鷲は舞い降りた 羽生善治vs米長邦雄 1993年 第43期王将戦 その2

2023年01月30日 | 将棋・シリーズもの 中編 長編

 前回の続き。

 1993年王将リーグ

 羽生善治五冠(竜王・棋聖・棋王・王位・王座)と米長邦雄名人の一戦は、相矢倉から羽生が入玉を目指すのを、米長が角金銀損を甘受して押し返して大熱戦に。

 

 

 

 図は米長が△46飛としたところだが、これで一見、先手に受けがないように見える。

 △76飛を防いで▲77歩と打っても、△83銀と取って、これが△84桂からの詰めろで、ほとんど必至

 進退窮まったようだが、ここから羽生が次々と手を繰り出すのにご注目を。

 

 

 

 

 

 ▲66歩と打つのが軽妙な手。

 △同飛は「大駒は近づけて受けよ」の格言通り、▲77銀と先手で受けられる。

 ▲77銀に△67飛成など逃げれば、4筋に飛車の利きがなくなるので、▲41銀などの筋で攻守所を変える。

 後手は単に△83銀と成桂を取るが、▲73とと捨てて、△同金に▲65角と打つのが、また雰囲気の出た手。

 

 

 ▲76ヒモをつけながら、どこかで▲32角成の強襲もねらった攻防だが、時間もないのに、よくひねり出せるものである。

 米長は△84桂と打ち、▲同桂△同銀とせまる。

 

 

 

 先手玉は金縛りだが、後手はしかないため王手がかからない。

 一瞬のチャンスに、羽生は▲34桂と反撃。は渡しても自陣に響かない形だから、そこが頼みの綱である。

 △同銀▲同歩△84桂の効果で△66飛と王手されるも、そこで▲76角打(!)。

 

 

 嗚呼、かなしいかな。先手玉は一歩も動けず、飛車金銀香のどれかがあれば1手詰みなのに、頭の丸いだけではせまるのがむずかしい。

 こうなると大ピンチに見えて、反面読みやすい局面ともいえる。

 一手スキの連続でせまるか、そうでなくとも、角桂歩以外の駒を渡さず事を進めればいいのだ。
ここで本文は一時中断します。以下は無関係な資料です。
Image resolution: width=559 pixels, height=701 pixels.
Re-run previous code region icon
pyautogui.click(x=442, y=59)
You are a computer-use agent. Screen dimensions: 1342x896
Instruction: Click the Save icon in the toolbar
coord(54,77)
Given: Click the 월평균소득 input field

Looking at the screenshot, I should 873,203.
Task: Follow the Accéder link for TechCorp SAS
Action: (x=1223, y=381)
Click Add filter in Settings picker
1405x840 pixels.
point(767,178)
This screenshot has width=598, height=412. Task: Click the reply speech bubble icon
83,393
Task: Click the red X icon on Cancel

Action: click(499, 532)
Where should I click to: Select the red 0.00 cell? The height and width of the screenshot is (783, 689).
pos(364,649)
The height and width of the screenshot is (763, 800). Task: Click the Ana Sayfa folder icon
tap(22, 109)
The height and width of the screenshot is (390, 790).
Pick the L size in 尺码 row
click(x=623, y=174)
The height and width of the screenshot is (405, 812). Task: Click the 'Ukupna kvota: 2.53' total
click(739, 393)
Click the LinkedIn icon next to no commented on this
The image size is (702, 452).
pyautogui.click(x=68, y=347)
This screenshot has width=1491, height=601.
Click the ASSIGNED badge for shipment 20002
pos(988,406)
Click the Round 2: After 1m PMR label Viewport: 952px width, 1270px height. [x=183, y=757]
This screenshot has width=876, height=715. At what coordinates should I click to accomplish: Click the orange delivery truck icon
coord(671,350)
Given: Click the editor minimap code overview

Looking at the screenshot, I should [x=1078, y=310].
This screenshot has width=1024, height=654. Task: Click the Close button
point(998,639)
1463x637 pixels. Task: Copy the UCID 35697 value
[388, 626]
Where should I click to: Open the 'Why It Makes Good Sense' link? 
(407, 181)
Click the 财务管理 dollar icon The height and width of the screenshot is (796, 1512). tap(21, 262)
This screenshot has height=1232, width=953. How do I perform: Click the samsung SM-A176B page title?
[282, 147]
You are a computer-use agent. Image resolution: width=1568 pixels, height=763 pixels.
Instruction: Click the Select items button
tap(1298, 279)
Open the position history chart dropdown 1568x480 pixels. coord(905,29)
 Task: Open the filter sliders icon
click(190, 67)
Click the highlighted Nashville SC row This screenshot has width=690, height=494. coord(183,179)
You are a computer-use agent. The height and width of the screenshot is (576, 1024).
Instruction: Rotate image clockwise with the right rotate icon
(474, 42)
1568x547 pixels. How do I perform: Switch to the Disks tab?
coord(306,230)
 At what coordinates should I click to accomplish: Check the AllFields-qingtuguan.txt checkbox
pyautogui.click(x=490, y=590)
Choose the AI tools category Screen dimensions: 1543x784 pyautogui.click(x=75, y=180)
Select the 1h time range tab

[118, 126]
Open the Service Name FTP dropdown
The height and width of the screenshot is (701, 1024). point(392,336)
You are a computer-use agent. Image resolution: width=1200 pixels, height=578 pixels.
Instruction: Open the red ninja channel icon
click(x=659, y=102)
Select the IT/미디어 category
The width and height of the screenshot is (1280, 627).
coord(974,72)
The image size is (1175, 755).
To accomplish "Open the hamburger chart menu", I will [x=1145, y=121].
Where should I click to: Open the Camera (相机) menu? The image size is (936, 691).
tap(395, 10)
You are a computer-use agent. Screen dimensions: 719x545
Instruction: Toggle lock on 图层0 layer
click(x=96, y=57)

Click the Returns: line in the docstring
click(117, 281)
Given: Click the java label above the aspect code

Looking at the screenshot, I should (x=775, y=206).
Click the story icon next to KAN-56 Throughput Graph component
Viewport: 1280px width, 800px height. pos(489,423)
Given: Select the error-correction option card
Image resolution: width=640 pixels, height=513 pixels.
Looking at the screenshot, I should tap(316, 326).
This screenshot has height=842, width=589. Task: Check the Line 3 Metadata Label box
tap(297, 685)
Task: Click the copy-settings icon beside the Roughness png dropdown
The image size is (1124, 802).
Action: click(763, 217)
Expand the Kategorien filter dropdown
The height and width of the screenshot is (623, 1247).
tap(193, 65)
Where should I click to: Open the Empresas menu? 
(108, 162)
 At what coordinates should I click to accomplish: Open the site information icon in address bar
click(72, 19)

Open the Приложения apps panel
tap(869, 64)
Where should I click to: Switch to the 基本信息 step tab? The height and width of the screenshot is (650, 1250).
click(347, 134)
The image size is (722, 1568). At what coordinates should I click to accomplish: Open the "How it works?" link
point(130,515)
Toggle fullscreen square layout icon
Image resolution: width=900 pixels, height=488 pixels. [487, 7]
 それも容易というわけではないが、その勝利条件を羽生は見事にクリアしてしまう。

 後手は▲32角成を防いで△54歩と打つが、▲44銀△36飛▲41銀とラッシュ。

 

 

 

 

 以下、△34飛▲33香と打ちこんで、△44飛▲32香成△12玉▲22金△13玉▲23金△同玉

 

 

 この熱戦も、ついに結末が見えてきたようだ。

 ここからの3手で先手が勝ちになる。

 実戦で現れるには、あまりにもカッコイイ筋なので、みなさまも考えてみてください。

 

 

 

 

 

 ▲67角と引くのが妙手

 △同とと取らせて△56への利きを消してから、そこで▲56角と引くのが、すばらしい組み立て。

 

 

 2枚がヒラリと舞い降り、これが△34から△45の逃走ルートを封鎖して、先手勝ち。

 △24玉▲23飛

 ▲56角△45歩合駒しても、▲22飛と打って詰み。

 まるで江戸時代の古典詰将棋のような形で、泥仕合から最終盤は華麗な手で収束と、将棋のおもしろさのエッセンスが詰まったような一局でした。拍手、拍手。